So profoundly ignorant of the nature of slavery are many persons, that they are stubbornly incredulous whenever they read or listen to any recital of the cruelties which are daily inflicted on its victims. They do not deny that the slaves are held as property; but that terrible fact seems to convey to their minds no idea of injustice, exposure to outrage, or savage barbarity. Tell them of cruel scourgings, of mutilations and brandings, of scenes of pollution and blood, of the banishment of all light and knowledge, and they affect to be greatly indignant at such enormous exaggerations, such wholesale misstatements, such abominable libels on the character of the southern planters! As if all these direful outrages were not the natural results of slavery! As if it were less cruel to reduce a human being to the condition of a thing, than to give him a severe flagellation, or to deprive him of necessary food and clothing! As if whips, chains, thumb-screws, paddles, blood-hounds, overseers, drivers, patrols, were not all indispensable to keep the slaves down, and to give protection to their ruthless oppressors! As if, when the marriage institution is abolished, concubinage, adultery, and incest, must not necessarily abound; when all the rights of humanity are annihilated, any barrier remains to protect the victim from the fury of the spoiler; when absolute power is assumed over life and liberty, it will not be wielded with destructive sway! Skeptics of this character abound in society. In some few instances, their incredulity arises from a want of reflection; but, generally, it indicates a hatred of the light, a desire to shield slavery from the assaults of its foes, a contempt of the colored race, whether bond or free. Such will try to discredit the shocking tales of slaveholding cruelty which are recorded in this truthful Narrative; but they will labor in vain. Mr. DOUGLASS has frankly disclosed the place of his birth, the names of those who claimed ownership in his body and soul, and the names also of those who committed the crimes which he has alleged against them.

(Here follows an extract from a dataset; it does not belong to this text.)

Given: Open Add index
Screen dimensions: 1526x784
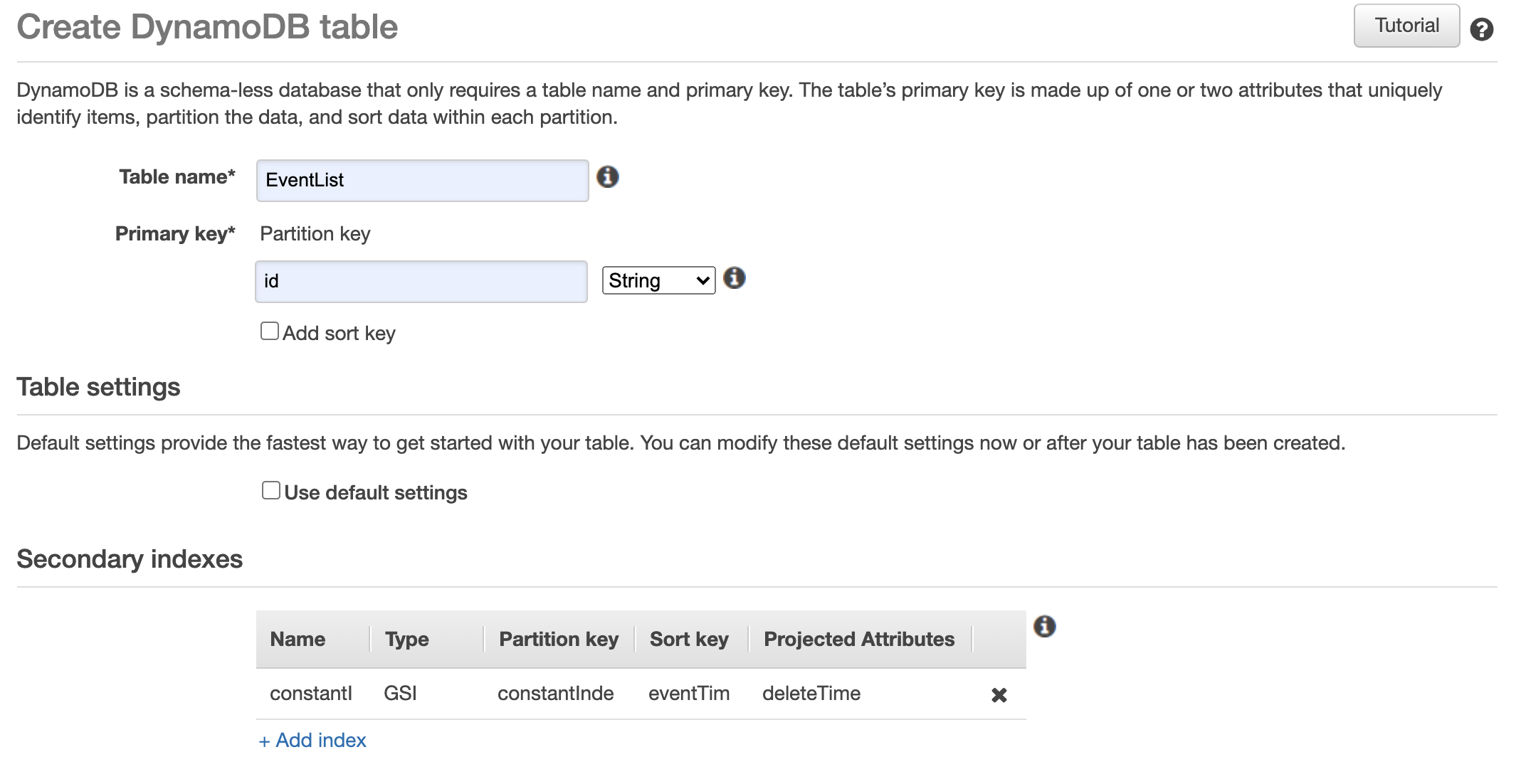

His statements, therefore, may easily be disproved, if they are untrue.
In the course of his Narrative, he relates two instances of murderous cruelty,—in one of which a planter deliberately shot a slave belonging to a neighboring plantation, who had unintentionally gotten within his lordly domain in quest of fish; and in the other, an overseer blew out the brains of a slave who had fled to a stream of water to escape a bloody scourging. Mr. DOUGLASS states that in neither of these instances was any thing done by way of legal arrest or judicial investigation. The Baltimore American, of March 17, 1845, relates a similar case of atrocity, perpetrated with similar impunity—as follows:—"Shooting a slave.—We learn, upon the authority of a letter from Charles county, Maryland, received by a gentleman of this city, that a young man, named Matthews, a nephew of General Matthews, and whose father, it is believed, holds an office at Washington, killed one of the slaves upon his father's farm by shooting him. The letter states that young Matthews had been left in charge of the farm; that he gave an order to the servant, which was disobeyed, when he proceeded to the house, obtained a gun, and, returning, shot the servant. He immediately, the letter continues, fled to his father's residence, where he still remains unmolested."—Let it never be forgotten, that no slaveholder or overseer can be convicted of any outrage perpetrated on the person of a slave, however diabolical it may be, on the testimony of colored witnesses, whether bond or free. By the slave code, they are adjudged to be as incompetent to testify against a white man, as though they were indeed a part of the brute creation. Hence, there is no legal protection in fact, whatever there may be in form, for the slave population; and any amount of cruelty may be inflicted on them with impunity. Is it possible for the human mind to conceive of a more horrible state of society?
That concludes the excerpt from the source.